At the British Canoe Union's National Canoe Sprint Championships in April 2014, Schofield and Heath won the K2 200m title. At World Cup 3 in Szeged Schofield and Heath won silver. Schofield won a bronze medal with Heath, Ed McKeever and Kristian Reeves in the Men's K1 4 × 200m relay in Moscow.

In April 2015, the duo won the K2 200m selection races at the BCU Canoe Sprint Regatta at Holme Pierrepont, Nottingham. At World Cup 2 in Duisburg, they won bronze, followed by a gold in and at World Cup 3 in Copenhagen.
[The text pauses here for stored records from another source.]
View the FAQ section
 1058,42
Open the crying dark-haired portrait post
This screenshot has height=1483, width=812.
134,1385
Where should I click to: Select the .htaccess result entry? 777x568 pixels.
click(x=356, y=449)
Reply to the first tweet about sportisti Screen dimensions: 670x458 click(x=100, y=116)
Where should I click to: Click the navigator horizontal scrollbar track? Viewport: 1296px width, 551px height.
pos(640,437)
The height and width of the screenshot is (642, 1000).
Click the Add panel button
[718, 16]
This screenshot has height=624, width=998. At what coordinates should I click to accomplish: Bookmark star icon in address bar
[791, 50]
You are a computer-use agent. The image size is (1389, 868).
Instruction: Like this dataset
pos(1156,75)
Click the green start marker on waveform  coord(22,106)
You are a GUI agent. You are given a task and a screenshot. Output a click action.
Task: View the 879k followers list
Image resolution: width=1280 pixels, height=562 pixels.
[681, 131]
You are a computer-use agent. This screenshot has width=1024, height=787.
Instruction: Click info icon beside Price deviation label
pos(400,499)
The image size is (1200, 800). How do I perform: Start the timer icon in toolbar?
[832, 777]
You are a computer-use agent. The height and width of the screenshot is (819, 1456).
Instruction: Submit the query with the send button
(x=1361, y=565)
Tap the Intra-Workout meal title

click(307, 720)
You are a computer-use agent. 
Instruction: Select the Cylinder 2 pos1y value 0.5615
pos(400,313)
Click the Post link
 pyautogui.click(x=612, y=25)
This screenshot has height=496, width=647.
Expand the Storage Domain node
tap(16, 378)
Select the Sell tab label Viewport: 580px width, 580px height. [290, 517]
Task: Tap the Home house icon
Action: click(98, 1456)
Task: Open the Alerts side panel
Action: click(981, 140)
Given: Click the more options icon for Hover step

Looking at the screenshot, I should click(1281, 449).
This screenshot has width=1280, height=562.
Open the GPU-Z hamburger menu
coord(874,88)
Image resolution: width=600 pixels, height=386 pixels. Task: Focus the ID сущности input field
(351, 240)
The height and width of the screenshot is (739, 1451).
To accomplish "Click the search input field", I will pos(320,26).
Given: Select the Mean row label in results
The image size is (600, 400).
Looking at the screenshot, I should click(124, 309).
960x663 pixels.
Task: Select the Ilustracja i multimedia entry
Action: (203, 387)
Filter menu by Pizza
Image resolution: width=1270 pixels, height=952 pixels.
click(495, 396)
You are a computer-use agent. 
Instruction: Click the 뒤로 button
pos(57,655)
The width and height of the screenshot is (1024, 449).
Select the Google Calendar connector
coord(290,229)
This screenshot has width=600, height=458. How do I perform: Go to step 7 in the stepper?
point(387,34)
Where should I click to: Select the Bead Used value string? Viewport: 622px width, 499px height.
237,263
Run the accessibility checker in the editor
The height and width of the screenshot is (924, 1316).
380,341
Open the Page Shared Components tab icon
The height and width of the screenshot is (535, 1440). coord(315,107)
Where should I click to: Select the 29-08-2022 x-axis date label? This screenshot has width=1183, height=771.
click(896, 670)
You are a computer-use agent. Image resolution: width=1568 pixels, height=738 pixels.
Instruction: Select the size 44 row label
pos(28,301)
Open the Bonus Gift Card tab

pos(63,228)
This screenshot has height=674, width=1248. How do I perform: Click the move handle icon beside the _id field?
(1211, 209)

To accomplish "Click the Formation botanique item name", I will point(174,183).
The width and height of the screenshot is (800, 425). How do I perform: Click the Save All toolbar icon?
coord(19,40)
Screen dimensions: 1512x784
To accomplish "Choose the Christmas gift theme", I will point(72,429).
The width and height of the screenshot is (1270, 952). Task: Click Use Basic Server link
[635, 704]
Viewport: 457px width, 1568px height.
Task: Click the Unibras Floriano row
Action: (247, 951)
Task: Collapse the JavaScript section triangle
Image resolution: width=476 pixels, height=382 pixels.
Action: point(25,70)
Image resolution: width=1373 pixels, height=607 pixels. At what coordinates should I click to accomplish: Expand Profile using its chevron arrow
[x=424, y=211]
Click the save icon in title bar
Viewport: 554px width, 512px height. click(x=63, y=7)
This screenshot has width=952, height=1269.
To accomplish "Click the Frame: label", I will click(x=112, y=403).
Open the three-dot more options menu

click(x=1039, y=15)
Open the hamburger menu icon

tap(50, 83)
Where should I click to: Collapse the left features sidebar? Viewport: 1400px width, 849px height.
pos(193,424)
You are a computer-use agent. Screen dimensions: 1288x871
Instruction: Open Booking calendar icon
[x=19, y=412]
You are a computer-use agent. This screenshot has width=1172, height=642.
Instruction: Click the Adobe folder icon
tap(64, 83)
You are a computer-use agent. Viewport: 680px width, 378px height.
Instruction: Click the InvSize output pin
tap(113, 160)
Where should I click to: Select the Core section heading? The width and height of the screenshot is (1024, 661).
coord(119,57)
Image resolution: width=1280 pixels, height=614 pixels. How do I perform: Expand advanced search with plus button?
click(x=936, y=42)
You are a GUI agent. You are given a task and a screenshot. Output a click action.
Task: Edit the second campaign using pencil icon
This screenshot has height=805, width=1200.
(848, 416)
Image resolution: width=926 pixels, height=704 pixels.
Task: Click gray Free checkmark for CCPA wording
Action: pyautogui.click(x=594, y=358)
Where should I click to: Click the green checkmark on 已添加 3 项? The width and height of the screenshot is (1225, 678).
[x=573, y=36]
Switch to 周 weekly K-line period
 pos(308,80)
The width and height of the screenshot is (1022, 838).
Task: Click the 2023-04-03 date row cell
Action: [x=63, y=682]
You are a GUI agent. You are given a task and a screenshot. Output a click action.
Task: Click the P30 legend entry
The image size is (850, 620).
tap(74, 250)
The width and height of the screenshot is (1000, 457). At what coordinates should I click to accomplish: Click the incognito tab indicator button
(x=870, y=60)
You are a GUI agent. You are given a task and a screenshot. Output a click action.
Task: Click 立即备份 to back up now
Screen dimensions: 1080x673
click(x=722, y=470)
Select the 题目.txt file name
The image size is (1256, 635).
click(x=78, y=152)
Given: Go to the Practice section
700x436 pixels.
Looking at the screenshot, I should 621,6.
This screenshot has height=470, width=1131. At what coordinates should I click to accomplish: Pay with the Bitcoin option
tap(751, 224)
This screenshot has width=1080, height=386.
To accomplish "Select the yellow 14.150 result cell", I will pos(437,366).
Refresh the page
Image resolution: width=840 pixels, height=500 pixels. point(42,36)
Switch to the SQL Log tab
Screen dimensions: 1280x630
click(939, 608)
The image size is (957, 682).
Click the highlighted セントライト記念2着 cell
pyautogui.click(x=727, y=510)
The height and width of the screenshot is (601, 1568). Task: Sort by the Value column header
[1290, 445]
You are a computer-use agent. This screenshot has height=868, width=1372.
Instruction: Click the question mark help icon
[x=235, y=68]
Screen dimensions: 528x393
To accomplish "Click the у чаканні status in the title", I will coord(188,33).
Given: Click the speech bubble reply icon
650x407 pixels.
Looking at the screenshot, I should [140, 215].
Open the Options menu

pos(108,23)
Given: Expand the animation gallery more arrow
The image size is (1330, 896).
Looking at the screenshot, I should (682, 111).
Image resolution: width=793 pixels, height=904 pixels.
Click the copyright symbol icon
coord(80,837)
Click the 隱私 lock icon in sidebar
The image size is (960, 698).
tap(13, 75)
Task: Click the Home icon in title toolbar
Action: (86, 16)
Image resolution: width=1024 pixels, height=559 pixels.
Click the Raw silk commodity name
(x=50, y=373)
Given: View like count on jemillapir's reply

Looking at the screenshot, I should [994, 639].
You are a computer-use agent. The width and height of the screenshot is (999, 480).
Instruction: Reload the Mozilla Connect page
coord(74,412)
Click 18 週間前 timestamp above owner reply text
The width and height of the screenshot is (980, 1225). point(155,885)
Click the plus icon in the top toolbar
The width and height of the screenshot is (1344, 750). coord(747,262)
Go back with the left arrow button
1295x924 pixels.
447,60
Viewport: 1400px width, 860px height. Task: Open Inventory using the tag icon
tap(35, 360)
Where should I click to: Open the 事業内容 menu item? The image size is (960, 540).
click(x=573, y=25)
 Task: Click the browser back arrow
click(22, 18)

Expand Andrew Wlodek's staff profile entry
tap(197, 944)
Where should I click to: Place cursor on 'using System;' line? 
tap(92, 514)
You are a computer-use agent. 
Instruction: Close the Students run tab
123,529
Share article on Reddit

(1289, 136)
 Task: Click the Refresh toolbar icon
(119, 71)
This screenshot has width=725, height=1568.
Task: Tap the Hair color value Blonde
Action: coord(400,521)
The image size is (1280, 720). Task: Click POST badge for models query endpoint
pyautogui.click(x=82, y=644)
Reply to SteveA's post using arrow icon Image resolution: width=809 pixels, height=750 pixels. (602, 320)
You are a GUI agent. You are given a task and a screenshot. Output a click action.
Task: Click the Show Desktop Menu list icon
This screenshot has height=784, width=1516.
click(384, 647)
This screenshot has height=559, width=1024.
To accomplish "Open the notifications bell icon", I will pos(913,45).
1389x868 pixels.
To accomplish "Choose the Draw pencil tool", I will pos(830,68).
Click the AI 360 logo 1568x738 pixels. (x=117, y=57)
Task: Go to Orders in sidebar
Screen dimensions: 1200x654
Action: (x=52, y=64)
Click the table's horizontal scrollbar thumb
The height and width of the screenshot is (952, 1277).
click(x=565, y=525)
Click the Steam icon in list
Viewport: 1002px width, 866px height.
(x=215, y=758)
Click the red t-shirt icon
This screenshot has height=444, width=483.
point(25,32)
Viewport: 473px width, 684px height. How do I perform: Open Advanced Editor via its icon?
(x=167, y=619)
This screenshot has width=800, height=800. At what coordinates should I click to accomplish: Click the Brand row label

At the World Championship in Milan in August, Schofield and Heath came 5th, thereby qualifying Team GB to enter a boat in the Men's K2 200m event at the 2016 Olympics.

===2016===
At the Olympic Selection event for canoe sprint in April 2016 in Nottingham, Heath and Schofield won the K2 200m race and set a new course record, thereby guaranteeing their nomination to the BOC to compete at the Rio Olympics.

At the 2016 Summer Olympics, Schofield and Heath won the silver K-2 200 event, finishing behind Spain.

The K-2 200m event was dropped for the 2020 Tokyo Olympics, Schofield therefore focused his attention on the single Kayak events in the following seasons.

===Retirement===
In March 2019, Schofield announced that he would be retiring that year to take up a post in Scotland as Head of Performance and Pathways at the Scottish Canoe Association in June.